[Stored data]
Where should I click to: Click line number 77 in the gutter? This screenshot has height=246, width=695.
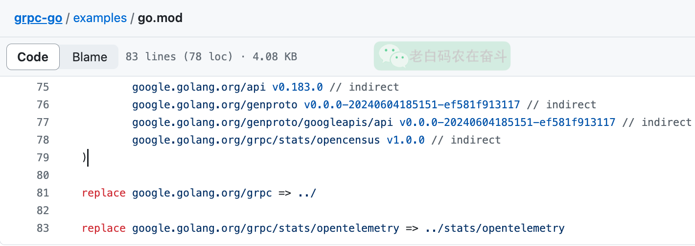pyautogui.click(x=43, y=123)
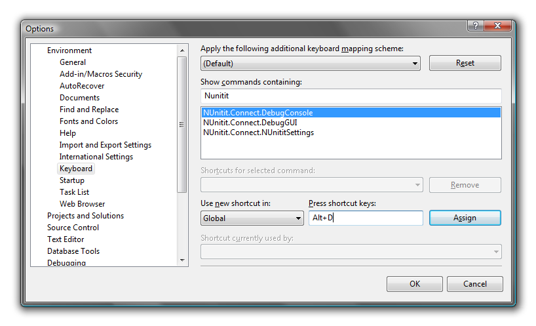Dismiss the dialog with Cancel
The height and width of the screenshot is (326, 536).
pos(474,284)
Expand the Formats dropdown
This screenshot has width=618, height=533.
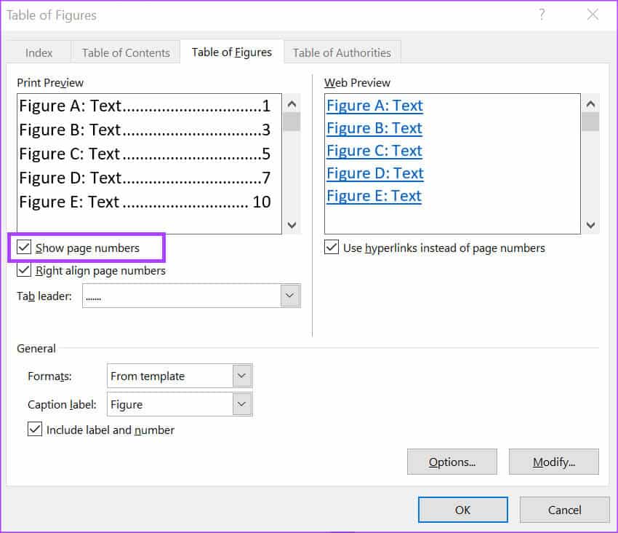pos(241,376)
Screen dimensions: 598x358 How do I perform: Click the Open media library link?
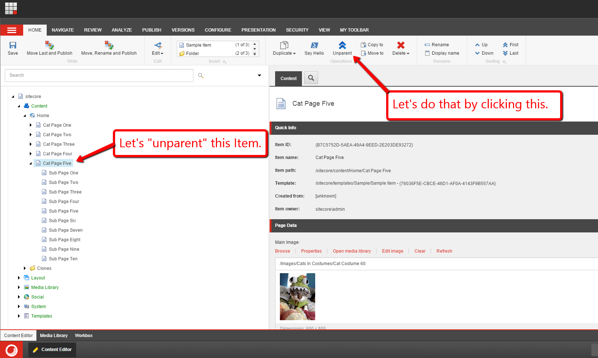[352, 251]
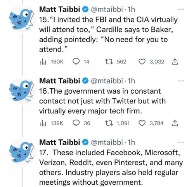Share tweet 15 via upload arrow icon

coord(175,62)
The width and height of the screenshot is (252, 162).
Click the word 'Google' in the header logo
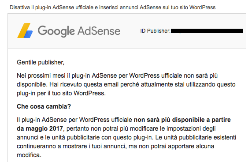click(56, 31)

## Activity:
Working from the records above, reproduce exactly the lines from the one with "Screen dimensions: 598x358" through the last line, without the pictures.

## The completed task:
Screen dimensions: 598x358 How do I perform: Click the Open media library link?
[352, 251]
Share tweet 15 via upload arrow icon

coord(175,62)
The width and height of the screenshot is (252, 162).
Click the word 'Google' in the header logo
click(56, 31)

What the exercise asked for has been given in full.